There are three options::

• Option 1: Do a new analysis using a dataset that interests you, along the same lines as project 3 (so, using a large dataset, accessed via SQL)
• Option 2: Do a new analysis involving one or more of the ideas or techniques that haven’t been part of a project yet (e.g., interactive graphics, clustering, dimensionality reduction, geographic data, text data). If you incorporate one or more of these elements, you can use any size dataset, accessed with SQL or not.
• Option 3: “Improve and extend” one of your first three projects. The “improve” part means revising elements of the original project that you weren’t entirely satisfied with the first time. The “extend” part means taking advantage of tools that you learned after you did the original project to look at the data from a different perspective, complement the analysis with additional data, apply some of the machine learning algorithms you will have learned by that point, etc. The degree of extension expected is inversely related to the scope of the original project: a revision of project 1 should be more different from the original than a revision of project 3.

For this project, you can choose your own group of up to 3 people, or work individually if you prefer. If you elect option 3, since revising an existing project is less work than creating a new one from scratch, you must work individually (but it is OK if multiple group members want to revise the same project in their own different directions).

### The final writeup

The writeup should be structured similarly to previous projects, in particular project 3 (which had a bit more generous length limit).

### Data Visualization Requirements

As always, prioritize quality over quantity. A single really well thought out graph that took a fair amount of work is much better than several hasty ones. As always, the graphs must be created within your .Rmd using ggplot2, and you should endeavor to do whatever wrangling is necessary beforehand so that the visualization pipeline is as well structured and concise as possible.

Even if you are doing some of your wrangling in dplyr, keep your wrangling pipeline(s) separate from your visualization pipeline(s), for readability’s sake.

### Data

You can use any of the data sources from previous projects, except that you may only use data from an R package if you are revising project 1, and if you are doing this I will expect that you are either complementing it with another data set, or you are applying some technique from the last “quarter” of the semester.

### The GitHub workflow

• The GitHub clasroom link to create your project repo is here
• See the Project 2 description for an outline of the recommended GitHub workflow.

### Turning in your project

You should record the history of edits to your project via GitHub commits; even if you are working by yourself (if you are working alone, you may only need to push at the end, though you should probably still push occasionally to “back up” your work on another server to safeguard against ill-timed RStudio server unavailability).

As always your final submission will consist of the .Rmd source, compiled .html, and any other files needed for the .Rmd to compile successfully, and whatever state those files are in at the deadline is what I will grade.

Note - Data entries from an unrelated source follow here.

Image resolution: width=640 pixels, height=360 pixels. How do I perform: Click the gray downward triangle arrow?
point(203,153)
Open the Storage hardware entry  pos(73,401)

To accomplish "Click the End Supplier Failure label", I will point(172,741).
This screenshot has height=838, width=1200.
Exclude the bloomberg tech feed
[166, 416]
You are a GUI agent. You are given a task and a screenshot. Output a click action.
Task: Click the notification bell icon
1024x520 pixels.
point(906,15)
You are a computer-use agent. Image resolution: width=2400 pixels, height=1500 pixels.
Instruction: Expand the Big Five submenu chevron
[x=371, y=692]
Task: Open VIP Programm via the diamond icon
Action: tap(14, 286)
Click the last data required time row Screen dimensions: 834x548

The syllabus states that each of the four projects is to conribute 15% of the final grade. However, I am a fan of “second chances”, so I will let this final project replace the lowest of the first three project grades, and average it on equal footing with the remaining two. If that results in a higher grade than averaging all four projects, I will use that to calculate final grades.

#### Rough rubric

Since the specs for this project are more open, the grading rubric is not as concrete this time, but here is a rough rubric:

#### Technical essentials (12 pts)

• +1: the .Rmd compiles successfully with no error messages
• +1: code, unnecessary messages, and raw R output (other than the plots) are suppressed from the .html output
• +1: The visualization pipeline is kept as “clean” as possible by wrangling your data into a form that is conducive to simple visualization commands
• +1: The GitHub workflow is followed, and informative commit messages (that describe what changes were made in that commit) are included.
• +2: The technical content of the project lines up with one of the options given
• +0-6: Score based on overall ambitiousness and technical quality. I will rate the ambitiousness (A) of the project on a 0-5 scale, and the overall technical correctness of the project, on a 0-6 scale. The score for this component will be calculated as (6/20) * min(20, A*T). In other words, to get full credit, the product of your ambitiousness and correctness should be at least 20 (for example, your project could be 4/5 on the ambitiousness scale and 5/6 on the correctness scale, or 5/5 on the ambitiousness scale and 4/6 on the correctness scale). You can get almost full credit by doing a project that is of average ambitiousness (3/5) but which is technically flawless (6/6). I will be impressed if your project is both extremely ambitious and flawless, but your grade won’t exceed 6; that is, technical flourish can’t substitute for a good writeup.

#### Writeup essentials (13 pts)

• +1: The final post is the right length (800-1000ish words)
• +2: At least one visualization is included, as generated by embedded code
• +2: An engaging introduction and discussion are included
• +2: Each graphic is interpreted clearly and concisely in the text, including a “take-home” message in no more than two sentences
• +1: Data-wrangling methodology is included in the appendix, and is clear
• +1: Data-visualization methodology is included in the appendix, and is clear
• +0-4: Overall polish of the writeup